Example: Loan approval AI trained on biased credit data may deny loans unfairly.


Fairness in AI

  • No universal definition; fairness depends on context.

Common fairness types:

  • Demographic parity: Equal outcomes across groups.
  • Equalized odds: Equal error rates across groups.
  • Individual fairness: Similar people get similar predictions.
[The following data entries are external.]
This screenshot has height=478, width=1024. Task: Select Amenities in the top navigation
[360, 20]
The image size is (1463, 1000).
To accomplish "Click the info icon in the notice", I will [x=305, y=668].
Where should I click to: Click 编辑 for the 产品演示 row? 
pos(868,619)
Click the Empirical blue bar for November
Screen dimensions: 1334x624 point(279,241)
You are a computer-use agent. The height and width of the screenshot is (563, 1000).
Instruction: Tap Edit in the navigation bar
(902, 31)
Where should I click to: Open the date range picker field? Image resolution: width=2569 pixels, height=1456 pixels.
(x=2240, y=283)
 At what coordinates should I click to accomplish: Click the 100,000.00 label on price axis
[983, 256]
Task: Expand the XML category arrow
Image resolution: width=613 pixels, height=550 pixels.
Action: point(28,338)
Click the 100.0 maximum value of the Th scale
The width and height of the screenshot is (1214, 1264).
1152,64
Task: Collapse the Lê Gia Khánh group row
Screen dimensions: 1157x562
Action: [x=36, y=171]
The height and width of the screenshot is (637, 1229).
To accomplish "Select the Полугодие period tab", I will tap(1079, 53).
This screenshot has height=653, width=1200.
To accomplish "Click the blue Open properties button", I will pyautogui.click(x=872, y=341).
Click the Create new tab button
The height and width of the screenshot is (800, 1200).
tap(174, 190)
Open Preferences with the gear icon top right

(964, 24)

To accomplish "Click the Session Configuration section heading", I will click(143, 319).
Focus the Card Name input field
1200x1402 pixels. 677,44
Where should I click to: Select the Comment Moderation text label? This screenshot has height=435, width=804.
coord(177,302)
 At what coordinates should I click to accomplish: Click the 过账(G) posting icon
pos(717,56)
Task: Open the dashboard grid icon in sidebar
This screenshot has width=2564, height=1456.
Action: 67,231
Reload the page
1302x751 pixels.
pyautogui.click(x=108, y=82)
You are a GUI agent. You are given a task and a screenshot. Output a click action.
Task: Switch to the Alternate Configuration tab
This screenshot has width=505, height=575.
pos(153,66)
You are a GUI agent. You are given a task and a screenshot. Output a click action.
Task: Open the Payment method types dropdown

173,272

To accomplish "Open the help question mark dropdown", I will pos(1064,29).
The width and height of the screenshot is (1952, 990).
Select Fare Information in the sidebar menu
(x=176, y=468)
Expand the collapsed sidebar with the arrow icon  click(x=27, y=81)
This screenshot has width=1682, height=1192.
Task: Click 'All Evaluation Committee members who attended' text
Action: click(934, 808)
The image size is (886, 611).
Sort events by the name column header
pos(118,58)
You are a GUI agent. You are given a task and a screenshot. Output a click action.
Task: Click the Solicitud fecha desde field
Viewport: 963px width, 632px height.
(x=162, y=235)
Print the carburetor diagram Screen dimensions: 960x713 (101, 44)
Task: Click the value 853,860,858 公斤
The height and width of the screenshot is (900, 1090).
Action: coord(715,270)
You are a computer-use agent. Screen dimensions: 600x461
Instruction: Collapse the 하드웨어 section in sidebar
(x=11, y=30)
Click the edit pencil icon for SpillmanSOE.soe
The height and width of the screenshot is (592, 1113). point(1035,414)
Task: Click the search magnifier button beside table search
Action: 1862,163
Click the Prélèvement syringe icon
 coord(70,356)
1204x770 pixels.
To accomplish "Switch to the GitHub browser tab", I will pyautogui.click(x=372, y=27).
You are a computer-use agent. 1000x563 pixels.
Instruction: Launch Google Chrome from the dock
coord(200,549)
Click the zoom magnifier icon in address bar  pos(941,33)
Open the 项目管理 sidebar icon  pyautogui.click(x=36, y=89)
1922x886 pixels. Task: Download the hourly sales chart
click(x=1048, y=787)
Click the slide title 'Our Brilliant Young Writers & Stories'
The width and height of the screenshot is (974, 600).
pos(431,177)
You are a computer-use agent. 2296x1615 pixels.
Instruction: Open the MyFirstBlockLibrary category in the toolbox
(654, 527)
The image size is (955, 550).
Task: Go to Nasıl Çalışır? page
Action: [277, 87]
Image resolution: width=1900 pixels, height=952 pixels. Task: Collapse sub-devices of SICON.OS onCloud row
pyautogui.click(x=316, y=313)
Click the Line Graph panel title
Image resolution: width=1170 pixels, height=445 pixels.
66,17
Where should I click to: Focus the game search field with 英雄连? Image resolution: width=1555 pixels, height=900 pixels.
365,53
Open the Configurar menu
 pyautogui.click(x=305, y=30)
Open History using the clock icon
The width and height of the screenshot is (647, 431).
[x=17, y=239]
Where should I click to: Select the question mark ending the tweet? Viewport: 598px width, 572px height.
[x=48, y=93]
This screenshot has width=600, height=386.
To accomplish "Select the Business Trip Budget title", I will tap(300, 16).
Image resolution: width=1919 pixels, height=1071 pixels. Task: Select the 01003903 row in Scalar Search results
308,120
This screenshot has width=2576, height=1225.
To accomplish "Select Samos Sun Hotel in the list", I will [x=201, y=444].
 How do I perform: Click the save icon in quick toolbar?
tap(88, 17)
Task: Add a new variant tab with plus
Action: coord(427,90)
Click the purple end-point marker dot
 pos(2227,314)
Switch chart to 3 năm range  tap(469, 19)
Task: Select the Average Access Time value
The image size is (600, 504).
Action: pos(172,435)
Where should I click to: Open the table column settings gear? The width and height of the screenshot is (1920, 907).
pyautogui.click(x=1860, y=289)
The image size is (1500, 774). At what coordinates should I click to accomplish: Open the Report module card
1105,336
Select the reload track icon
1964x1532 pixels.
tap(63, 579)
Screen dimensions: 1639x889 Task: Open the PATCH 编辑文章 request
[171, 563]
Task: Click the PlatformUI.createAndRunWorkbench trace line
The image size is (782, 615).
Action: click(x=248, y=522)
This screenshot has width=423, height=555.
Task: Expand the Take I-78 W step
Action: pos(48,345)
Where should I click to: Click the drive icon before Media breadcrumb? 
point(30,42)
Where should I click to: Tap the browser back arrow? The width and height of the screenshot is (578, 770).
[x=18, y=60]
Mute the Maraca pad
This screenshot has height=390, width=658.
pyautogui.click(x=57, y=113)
Note: Increasing fairness often decreases performance (trade-off).


Privacy in AI

  • AI relies on user data → raises privacy concerns.
  • Risks:
    • Data leaks.
    • Inference of sensitive information.
    • Re-identification of anonymized individuals.

Solutions:

  • Data minimization.
  • Anonymization and aggregation.
  • Use of techniques like differential privacy or federated learning.

Ethics and Responsibility

  • AI decisions can have major consequences (e.g., in healthcare, law).
  • Who is accountable when AI fails?
    • The developers? The company? The data providers?

Key questions:

  • Was user consent obtained?
  • Can users understand the AI’s reasoning?
  • Are humans still in control?

Social Impact of AI

Positive Impacts:

  • Better healthcare diagnosis.
  • Personalized education.
  • Increased accessibility (e.g., speech-to-text).
  • Economic productivity.

Negative Impacts:

  • Job displacement.
  • Widening inequality.
  • Misinformation (deepfakes, fake news).
  • Surveillance misuse.

Role of Policy:

  • Need regulation and governance.
  • Ethical AI boards and audits.
  • Inclusion of diverse voices in AI development.